The story that Des and Eoghan helped shape – this narrative around our product – gave us a ton of breathing room. People became customers, because they believed in our long-term vision, and that is immensely valuable in a product’s early days.
Mind the traps
The best founders naturally blend product and marketing, but in a product-first company, once you have different product and marketing teams, that natural blending gets ripped apart. It becomes monochromatic, and you’re left with an unhealthy rift between product and marketing.
As your company grows, think about optimizing for the right tensions. If everyone always agrees, then you’ll likely be blind to your weaknesses, and if everyone always disagrees, it’s really hard to make progress.

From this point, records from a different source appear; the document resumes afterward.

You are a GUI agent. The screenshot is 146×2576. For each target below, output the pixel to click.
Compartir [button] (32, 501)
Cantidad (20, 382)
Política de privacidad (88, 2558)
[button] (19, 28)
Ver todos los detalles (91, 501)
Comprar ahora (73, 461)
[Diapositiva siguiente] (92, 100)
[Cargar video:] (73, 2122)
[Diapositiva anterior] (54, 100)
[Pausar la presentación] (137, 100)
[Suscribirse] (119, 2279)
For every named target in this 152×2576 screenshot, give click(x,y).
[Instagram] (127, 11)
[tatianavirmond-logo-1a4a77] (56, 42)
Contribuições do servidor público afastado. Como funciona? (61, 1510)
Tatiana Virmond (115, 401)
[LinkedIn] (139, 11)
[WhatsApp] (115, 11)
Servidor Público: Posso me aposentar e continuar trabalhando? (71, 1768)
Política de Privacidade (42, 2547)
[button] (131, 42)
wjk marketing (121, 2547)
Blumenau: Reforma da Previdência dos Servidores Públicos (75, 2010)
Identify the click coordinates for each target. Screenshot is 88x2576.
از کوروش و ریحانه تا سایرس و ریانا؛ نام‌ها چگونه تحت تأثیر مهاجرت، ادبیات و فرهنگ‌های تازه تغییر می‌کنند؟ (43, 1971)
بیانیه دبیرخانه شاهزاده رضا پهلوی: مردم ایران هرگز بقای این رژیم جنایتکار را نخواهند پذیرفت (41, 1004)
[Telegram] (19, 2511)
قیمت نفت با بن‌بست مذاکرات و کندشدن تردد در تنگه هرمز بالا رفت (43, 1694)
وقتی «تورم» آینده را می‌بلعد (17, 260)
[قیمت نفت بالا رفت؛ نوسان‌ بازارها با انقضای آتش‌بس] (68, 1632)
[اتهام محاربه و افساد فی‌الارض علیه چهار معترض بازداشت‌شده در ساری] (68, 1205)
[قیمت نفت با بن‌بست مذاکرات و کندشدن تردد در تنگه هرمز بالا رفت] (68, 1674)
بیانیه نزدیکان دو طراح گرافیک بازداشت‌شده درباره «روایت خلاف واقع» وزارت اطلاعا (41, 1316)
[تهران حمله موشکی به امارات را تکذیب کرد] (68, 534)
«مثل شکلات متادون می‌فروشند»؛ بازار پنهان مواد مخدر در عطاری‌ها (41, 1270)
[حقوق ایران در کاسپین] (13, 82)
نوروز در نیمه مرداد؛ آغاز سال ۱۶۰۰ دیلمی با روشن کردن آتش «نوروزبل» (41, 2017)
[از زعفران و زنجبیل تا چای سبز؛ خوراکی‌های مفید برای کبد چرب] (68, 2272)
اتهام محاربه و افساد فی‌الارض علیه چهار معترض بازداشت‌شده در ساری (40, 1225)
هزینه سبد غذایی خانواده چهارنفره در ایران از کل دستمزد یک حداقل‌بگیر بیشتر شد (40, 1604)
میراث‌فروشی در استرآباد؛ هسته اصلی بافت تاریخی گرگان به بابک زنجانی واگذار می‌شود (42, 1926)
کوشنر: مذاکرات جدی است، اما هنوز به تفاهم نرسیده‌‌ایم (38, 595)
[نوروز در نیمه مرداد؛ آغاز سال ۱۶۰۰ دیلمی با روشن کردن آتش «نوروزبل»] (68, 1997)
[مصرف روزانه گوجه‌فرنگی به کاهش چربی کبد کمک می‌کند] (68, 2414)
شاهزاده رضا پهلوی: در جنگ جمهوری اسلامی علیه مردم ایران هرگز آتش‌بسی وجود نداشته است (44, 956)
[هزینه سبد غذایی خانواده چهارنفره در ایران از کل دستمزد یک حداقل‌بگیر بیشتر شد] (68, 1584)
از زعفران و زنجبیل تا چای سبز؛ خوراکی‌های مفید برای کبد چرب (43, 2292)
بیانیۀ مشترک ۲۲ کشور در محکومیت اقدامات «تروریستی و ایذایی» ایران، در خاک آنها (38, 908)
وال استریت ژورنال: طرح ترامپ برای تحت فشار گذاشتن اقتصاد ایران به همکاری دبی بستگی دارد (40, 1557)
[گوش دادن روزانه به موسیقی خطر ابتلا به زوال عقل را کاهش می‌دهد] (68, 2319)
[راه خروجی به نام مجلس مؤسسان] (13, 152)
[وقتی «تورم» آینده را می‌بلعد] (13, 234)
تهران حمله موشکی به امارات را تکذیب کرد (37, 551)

Don’t hire marketing people who just try to tell a story around whatever product decided to build. Marketing should be fighting for a better story, which often means more scope. Meanwhile, product should be fighting to get a smaller product to customers faster, to make sure what they’re building actually solves the problem.
Both sides are fighting to build a product that has real value and actually gets used.
Where does this leave us? Product-first isn’t itself misguided. But, if you are adopting it as a philosophy, remember to watch out for the traps sitting in front of you:
- The belief that the best product always wins
- A willful naiveté to the value of marketing
- A product-purist mindset
- Forgetting that the story drives human decisions. Good product is compelling product, and to be compelling, you need a story.
Hire people who will expose this tension – people who will lean into the tension and embrace the dissent. The world doesn’t need product purists. The world needs great products that actually get used and can make their little dent in the universe.